Limerick retailer objects for second time to service station 3km from his own store

Aine Fitzgerald

Reporter:

Aine Fitzgerald

The site of the proposed development

The site of the proposed development at Holycross

A RETAILER has objected to plans for a new service station at Holycross outside Bruff in County Limerick by lodging an appeal with An Bord Pleanala for a second time.

Dan O’Flynn of O’Flynn’s Centra in Bruff, has appealed against the decision made on July 7 last by Limerick City and County Council to grant permission, subject to conditions, to Catherine Reardon care of Pat Boyce of Farrihy, Dromcollogher, for the development at Holycross.

The  development includes the construction of a new forecourt canopy, a retail shop, a deli, coffee area and kitchen, stores and freezer rooms, service room, managers accounts and staff offices.

Limerick City and County Council granted permission subject to a number of conditions.

The development site is located beside Reardon’s pub and  Holycross Football Club on the main Limerick to Bruff road.

The appellant, Dan O’Flynn, operates an existing service station and shop approximately 3km south of the appeal site, on the outskirts of the town of Bruff.

In files lodged with the local authority  last October, Mr Flynn of O’Flynn’s Centra in Bruff said “it is again my considered opinion that the service station design submitted does not conform with the recommendation listed in the County Development Plan.”

He goes on to state that “I note that the applicant has not demonstrated a need for the proposed redevelopment and reopening of a shop and filling station on this site. The simple facts are that the rural countryside in south/east County Limerick is littered with similar stations that have closed and are now derelict sites.

“There are a few examples of service stations stations in the vicinity of the site that are clearly not trading well and not viable in the long term. The successful service station are generally those situated in close proximity to villages and a larger urban population.
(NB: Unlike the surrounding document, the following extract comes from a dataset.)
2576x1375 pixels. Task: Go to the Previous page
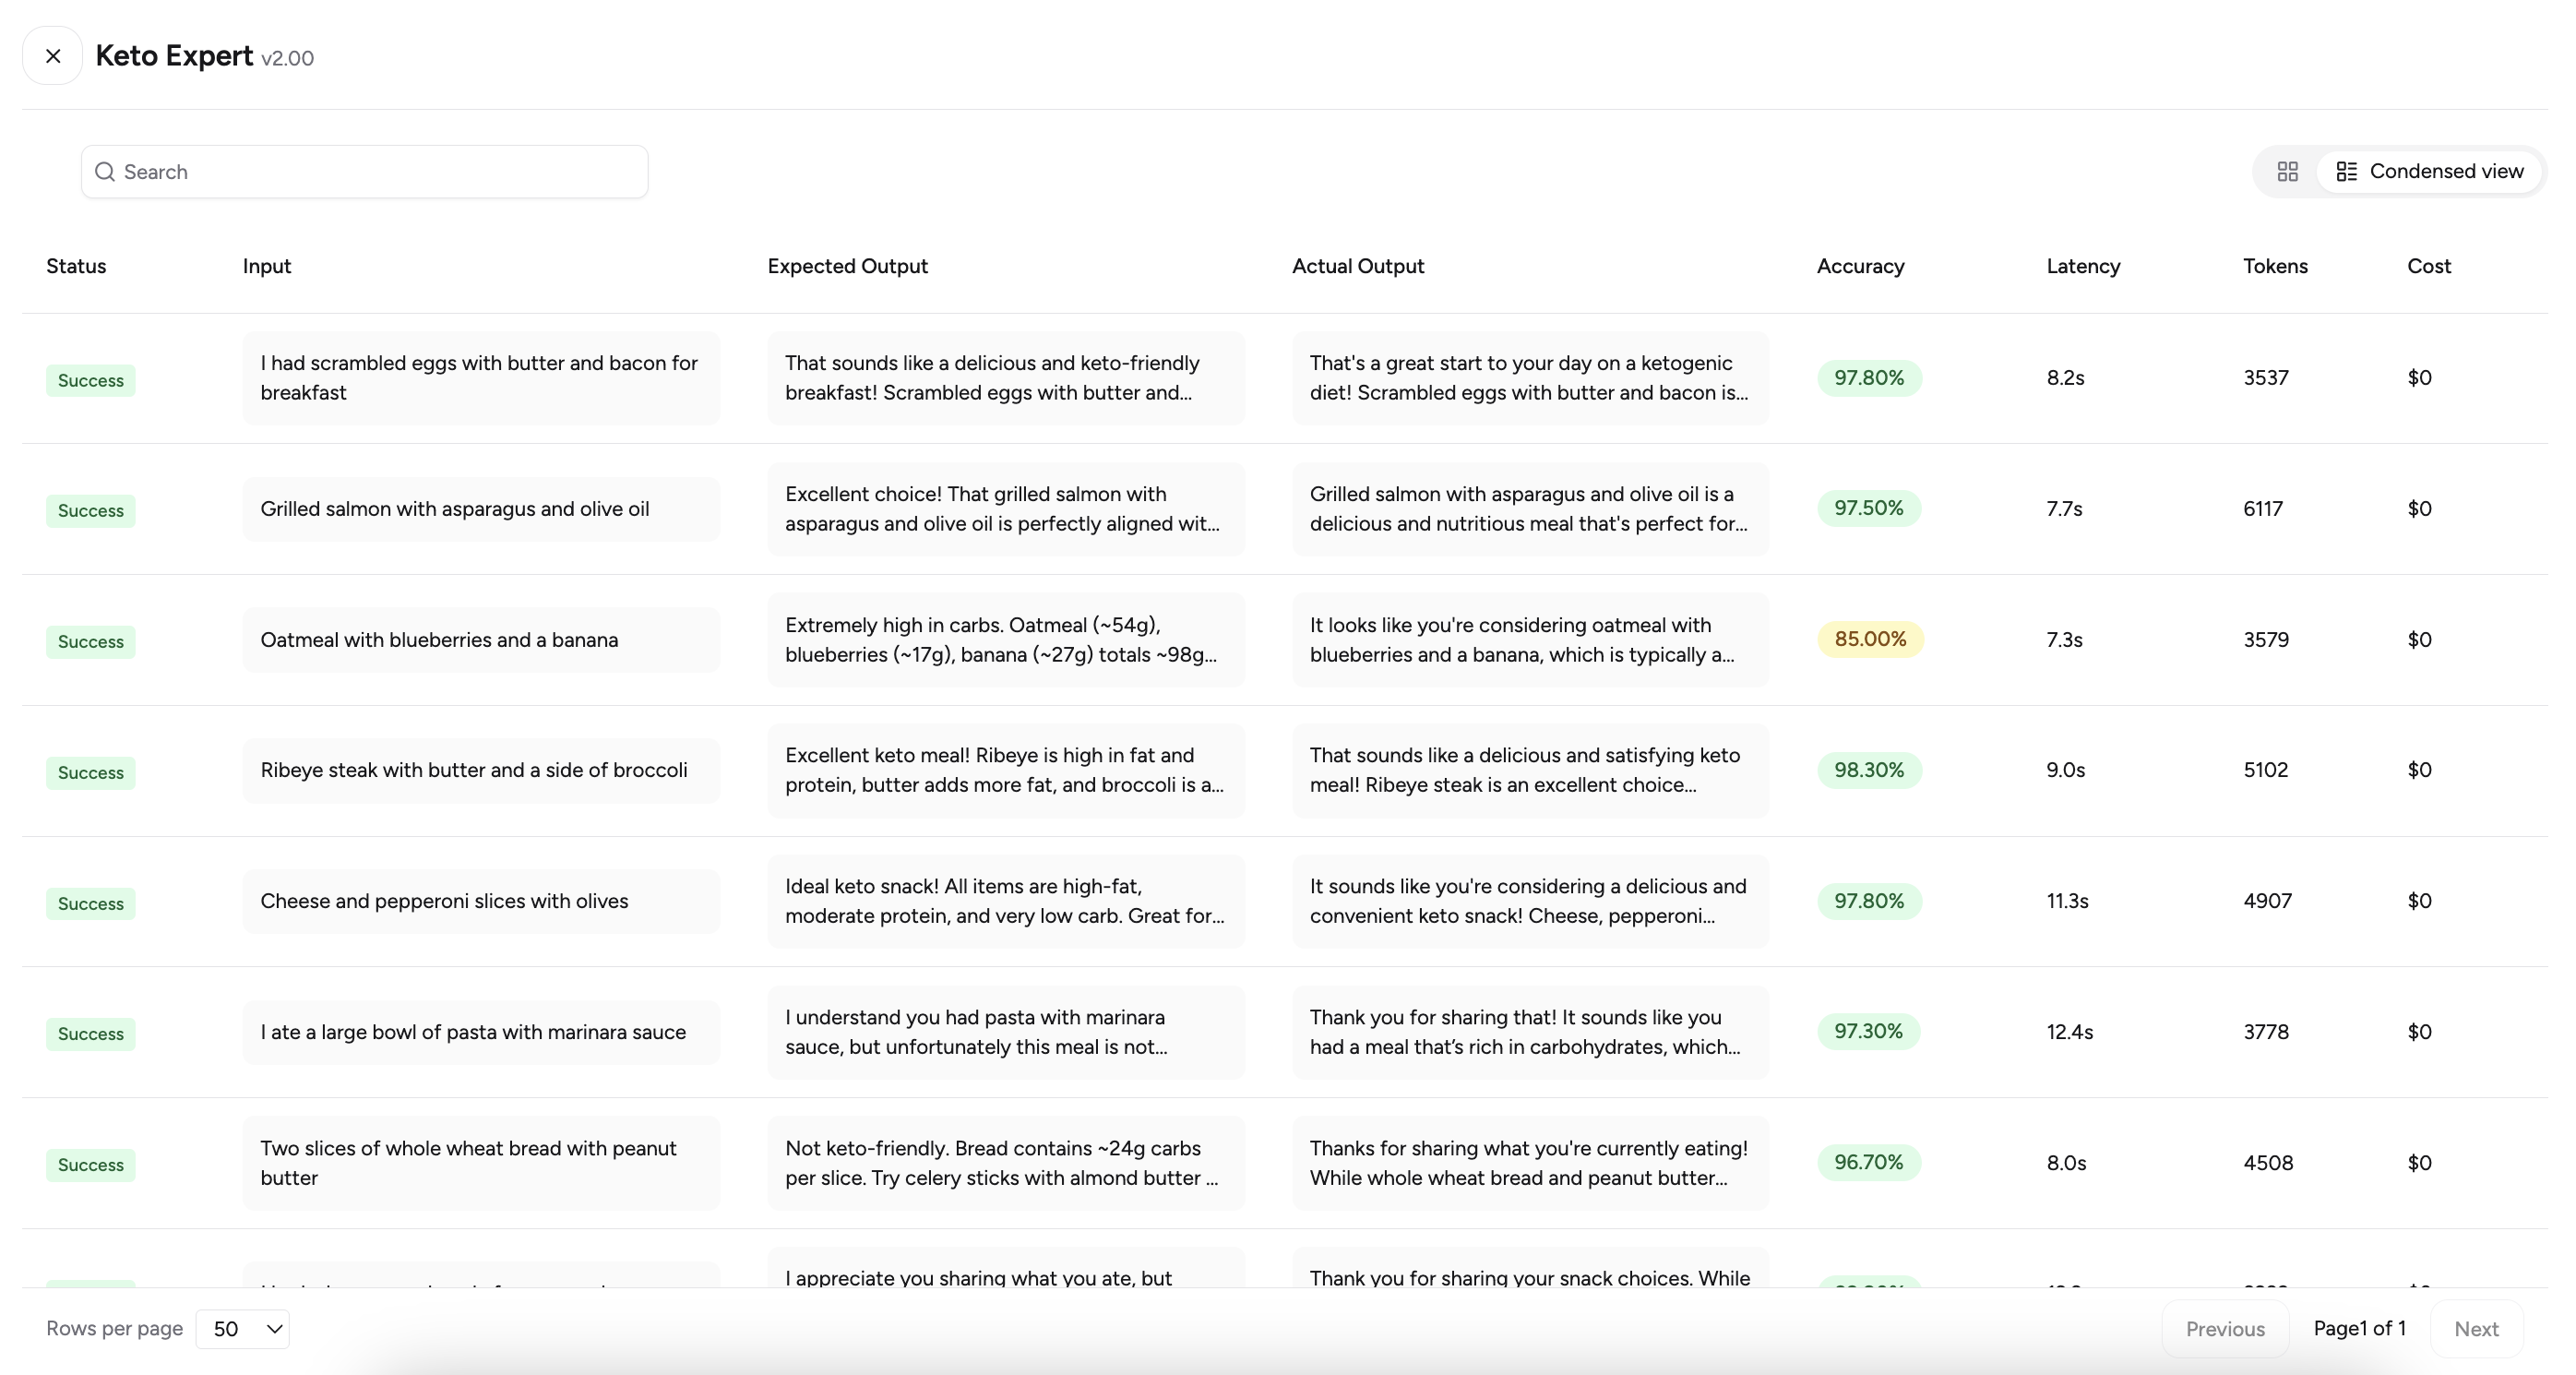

“I would again request that this development would ‘not be permitted in the open countryside’ as per your policy 10.6.4.5.

In July, 2017, the Limerick Leader reported how An Bord Pleanala has refused planning permission for a new service station at Holycross following an appeal by Mr O’Flynn.

The proposed development was to see the demolition of the existing service station and shop and the construction of a new service station which was to include a new forecourt canopy, a retail shop with a deli and coffee area, stores and freezer rooms, maintenance room, managers, accounts and staff offices, customer and staff toilets, staff canteen, electric vehicle charging point, air and water service area, car wash, vehicle parking and all associated works.

Documentation lodged with An Bord Pleanala, stated that it was Mr O’ Flynn’s view that, if given the go-ahead, the development would have “a detrimental effect” on his business.

The response of HRA Planning, agent on behalf of the applicant, Catherine Reardon, to An Bord Pleanala, made a number of points.

“The appeal is an attempt to protect the appellant’s commercial interest,” the response to An Bord Pleanala states.

“The planning code does not facilitate market interference.”

The An Bord Pleanala inspector recommended that permission be granted for the development subject to conditions.

However, it was the board’s decision to refuse permission for the proposed development.

The case currently before An Bord Pleanala is due to be decided on by November 30.